··· Passage provided

Generative Learning Algorithms & Naive Bayes
Generative & Discriminative Comparison
Discriminative algorithms learn $P(y \vert x)$ directly or learn a direct map from inputs $x$ to outputs $y$.
Choose parameters $\theta$ to maximize $P(y \vert x; \theta)$
Weaker assumptions (Cannot implies Generative)
Generative algorithms learn $P(x \vert y)$ and $P(y)$, and then use Bayes rule to compute $P(y \vert x)$, where $x$ is the feature, and $y$ is the class.
Choose parameters $\theta$ to maximize $P(x, y)$
Stronger assumptions (Can implies Logistic Regression)
Conditional Probability is defined as:
\[P(x, y) = P(x \vert y)P(y) = P(y \vert x)P(x)\]Bayes Rule is defined as:
\[\begin{aligned} P(y \vert x) &= \frac{P(x \vert y)P(y)}{P(x)} \\ P(x) &= \sum_{y} P(x \vert y)P(y) \end{aligned}\]-
$P(y)$ is the prior probability of class y.
$P(x \vert y)$ is the likelihood of the data given the class.
$P(x)$ is the evidence.
Gaussian Discriminant Analysis (GDA)
Suppose $x \in \mathbb{R}^n$ (drop $x_0 = 1$ by convention).

······
··· Supplied material

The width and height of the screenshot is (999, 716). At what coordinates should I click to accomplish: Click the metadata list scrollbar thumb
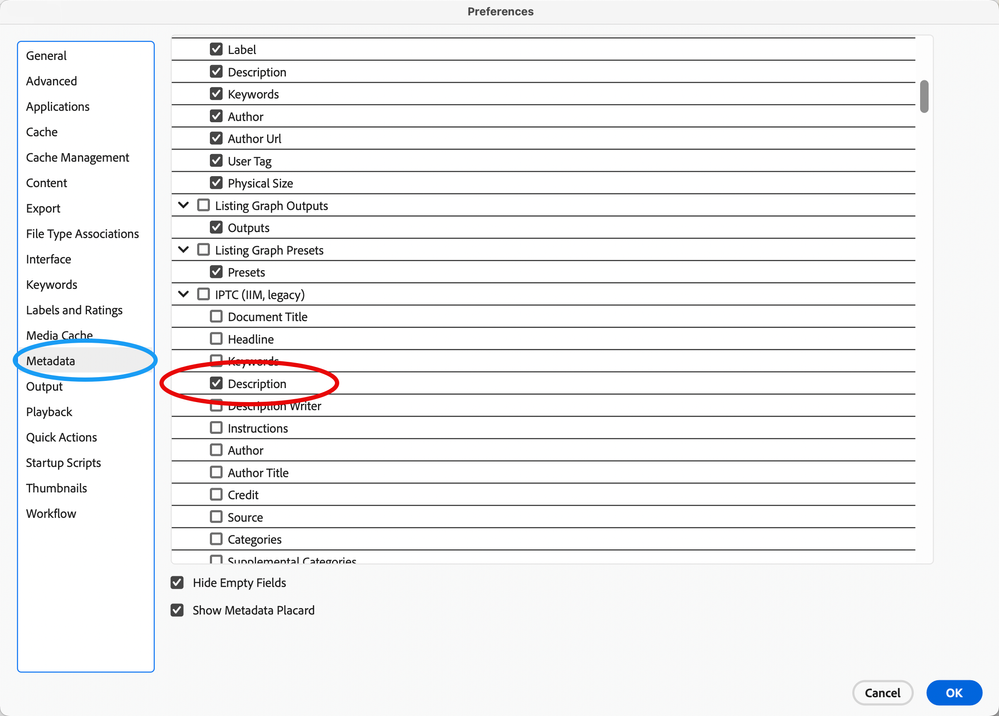[x=925, y=96]
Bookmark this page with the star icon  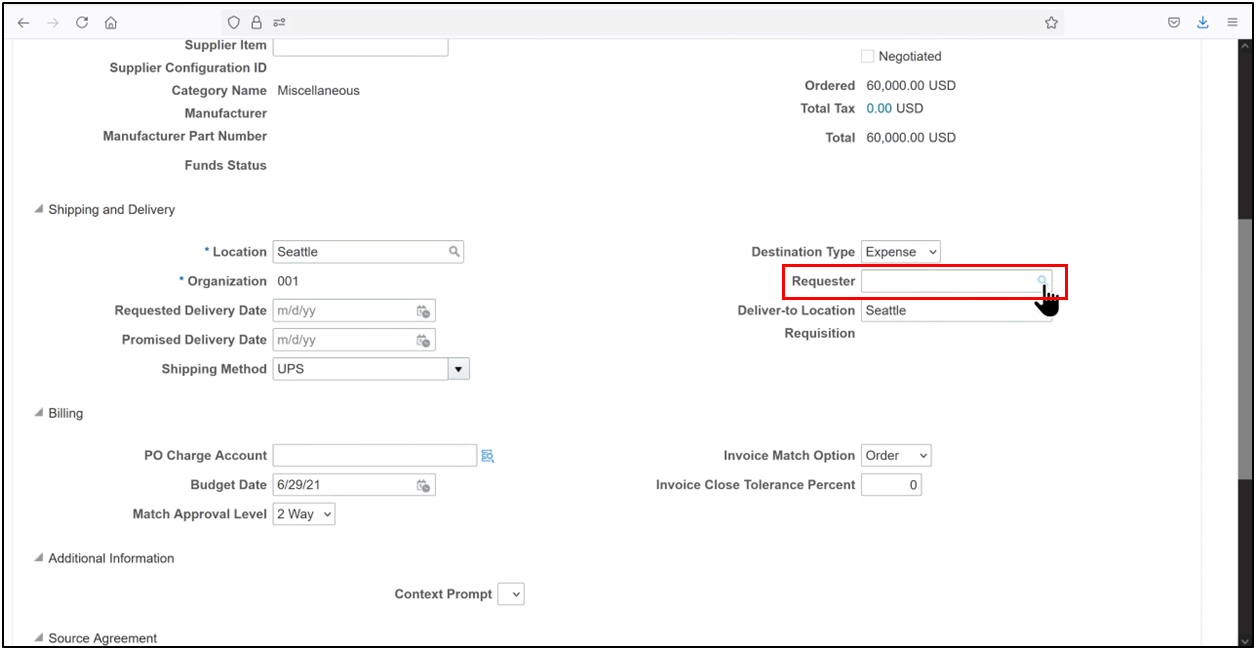(x=1051, y=22)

······

**What is asked:** Reproduce the notes on generative learning algorithms and Naive Bayes in full, word for word. Work only from the text, not from the material.

**The answer:**
Generative Learning Algorithms & Naive Bayes
Generative & Discriminative Comparison
Discriminative algorithms learn $P(y \vert x)$ directly or learn a direct map from inputs $x$ to outputs $y$.
Choose parameters $\theta$ to maximize $P(y \vert x; \theta)$
Weaker assumptions (Cannot implies Generative)
Generative algorithms learn $P(x \vert y)$ and $P(y)$, and then use Bayes rule to compute $P(y \vert x)$, where $x$ is the feature, and $y$ is the class.
Choose parameters $\theta$ to maximize $P(x, y)$
Stronger assumptions (Can implies Logistic Regression)
Conditional Probability is defined as:
\[P(x, y) = P(x \vert y)P(y) = P(y \vert x)P(x)\]Bayes Rule is defined as:
\[\begin{aligned} P(y \vert x) &= \frac{P(x \vert y)P(y)}{P(x)} \\ P(x) &= \sum_{y} P(x \vert y)P(y) \end{aligned}\]-
$P(y)$ is the prior probability of class y.
$P(x \vert y)$ is the likelihood of the data given the class.
$P(x)$ is the evidence.
Gaussian Discriminant Analysis (GDA)
Suppose $x \in \mathbb{R}^n$ (drop $x_0 = 1$ by convention).